I replied, "It's not death that bothers me, it's the process of dying."
"Ya know Myrna", he says, "it doesn't matter. There's nothing after this. We live in hell and that's it."
I was taken aback. "Nah, there's gotta be more", I said, "But I'd rather believe and find out I'm wrong, that there's nothing in the end, rather than not believe and find out that there really is an eternity."
He insists, "Well in my opinion, we live in hell and after this, then MAYBE there's heaven." He sounds doubtful.
Well I had had enough. I couldn't believe what I was hearing. It wasn't his opinion of no hereafter that I was pissed about. It was his attitude about his current life.
"I can't believe I'm hearing this." My voice elevated. "You have your health, a wife, TWO daughters, and you can honestly sit here and tell me that you live in HELL! Buddy, you have no idea what you're saying." I laugh a sardonic "ha!".
He persists so I state, "You just told me this morning that your house, if put on the market, is worth almost $400,000! Are you kidding me?! and you think you live in hell?"
UNBELIEVEABLE!!
I continue to rant and rave...
"People like you should take a trip to a war-torn country. Maybe you should go to Cambodia and tell the children there that are missing limbs because of mine fields that you live in hell over here in Canada. Maybe it wouldn't hurt for you to get a taste of what hell on earth is really like."
Unappreciative bastard! People in third world countries are thankful for everything they have even when they literally have nothing.
"Myrna," he says, "ever since I got robbed, my life is hell." And he proceeds to tell me how he can't trust anybody, he works 7 days a week for nothing, only for someone to come and take it all away.
I tell him I understand that he feels "robbed" but yet I remain unwaivered. "I still can't believe you, you are talking about material THINGS and you still have so much. You work EVERY day! You are rich, there are millions of people in the world who would think they were a king if they had what you have. And besides, it's just STUFF! What if something happened to your family? Don't you value them? I'm sorry, but if this is how you define hell then you have some serious problems."
I felt like I could burst into tears at any moment while talking to him. Tears for him, for being so ungrateful.
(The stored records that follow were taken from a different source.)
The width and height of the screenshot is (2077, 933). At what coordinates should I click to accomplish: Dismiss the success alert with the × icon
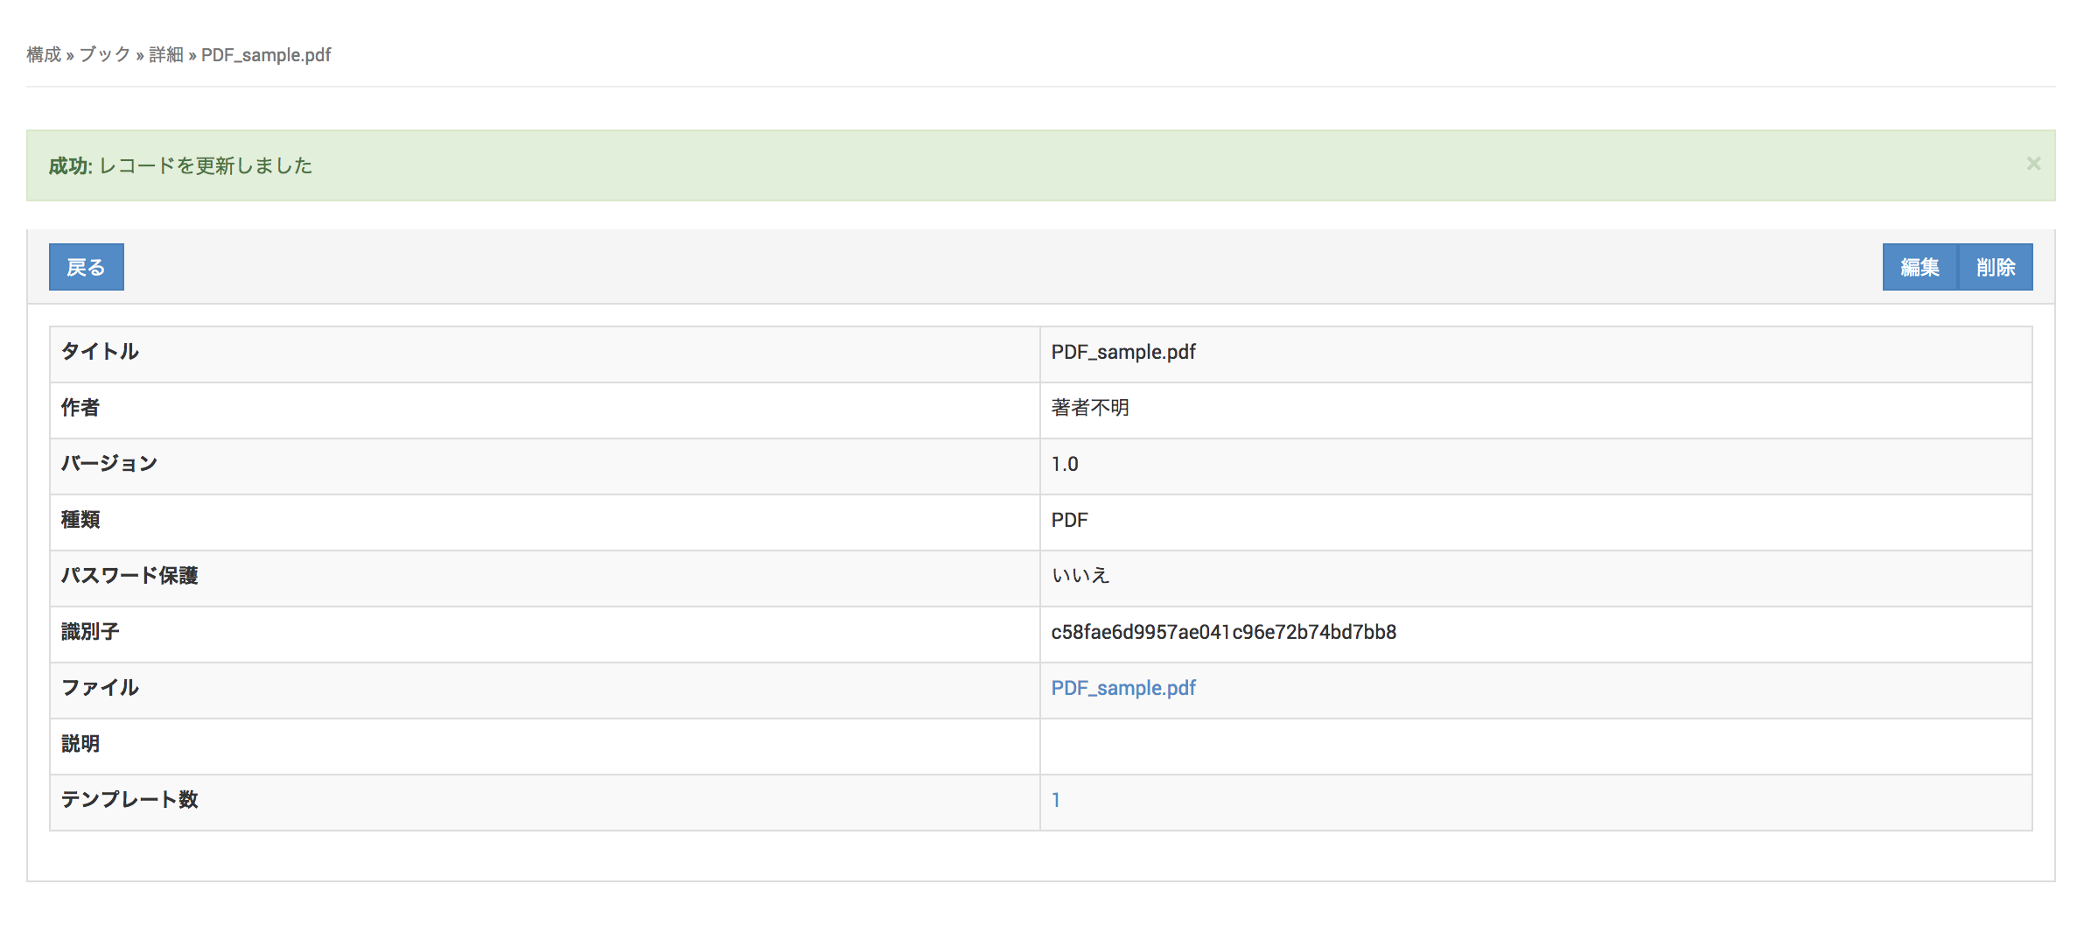point(2033,164)
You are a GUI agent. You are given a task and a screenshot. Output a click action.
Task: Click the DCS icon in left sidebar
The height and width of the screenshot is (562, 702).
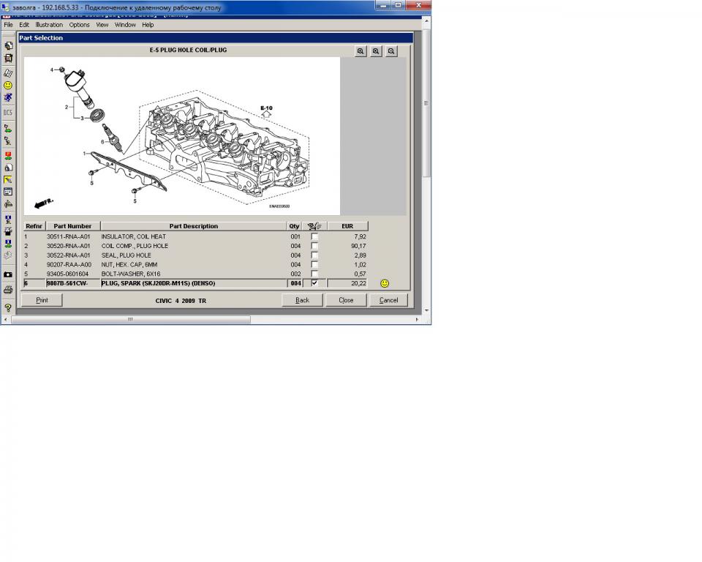coord(8,113)
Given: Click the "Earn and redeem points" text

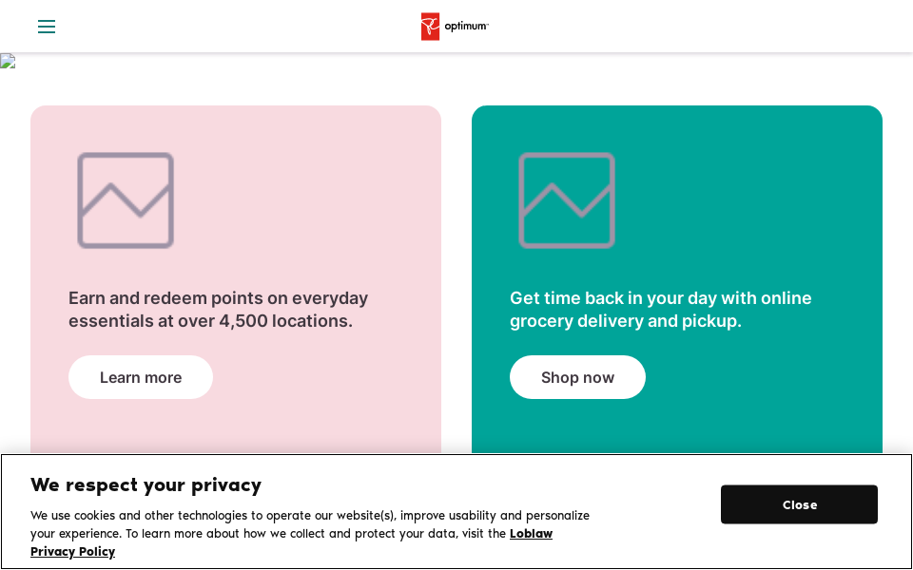Looking at the screenshot, I should (x=218, y=298).
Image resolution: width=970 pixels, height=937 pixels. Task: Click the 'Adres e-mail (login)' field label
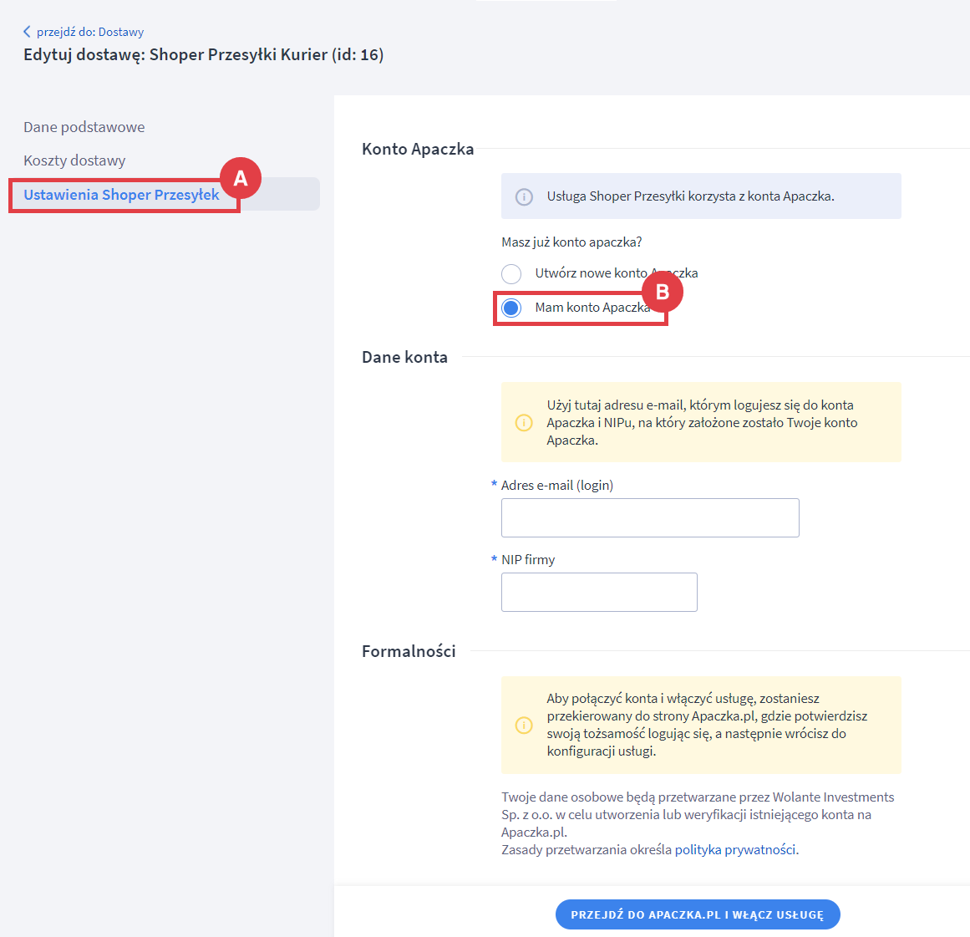point(556,485)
I feel sad that one day he may know what hell is really like.
For where your treasure is, there may your heart be also.
I am thankful for this truth. I am thankful that we are able to "lay up for ourselves treasures in heaven". It's so sad that we have so many material possessions, we place worth in money, but yet we really do not understand the true value of life and all its virtues. God help us!
With that sad tale, I realize how much I have to be thankful for. On this Thanksgiving Holiday, I have so much:
Health
Happiness
A wonderful husband
A loving family
Supportive friends
A good job and stable income
A roof over my head (a NEW home, to boot)
Lots of clothes to wear
..etc, etc, etc.
Let us be ever thankful! It could all be taken away in a instant. And when it's all gone then where would we be? Would we still be thankful? I can honestly say that I would struggle. God help me to understand what a thankful heart is really all about.
3 comments:
Hey Myrna...I know it's been a while that I've left a comment on your blog....but here I am. Life is so busy. I had to leave a comment on this entry - it touched me for two reasons, 1. I am dying to know who this person is (I have some guesses) and 2. to back you completely. YES, we should be GRATEFUL for everything we have in our lives, and they should not be the material things. This person sounds like they live a very shallow and lonely life. Very sad indeed.
Makes me want to cry just reading it, I walked in on part of the conversation and thought okay just walk away before you strangle them.
I am thankful everyday for what I have. I know how lucky I am to have so many wonderful things and so many people to love. It's hard to understand how someone could have so much but think he has nothing. It's all in the eye of the beholder. It is very sad though that he feels this way.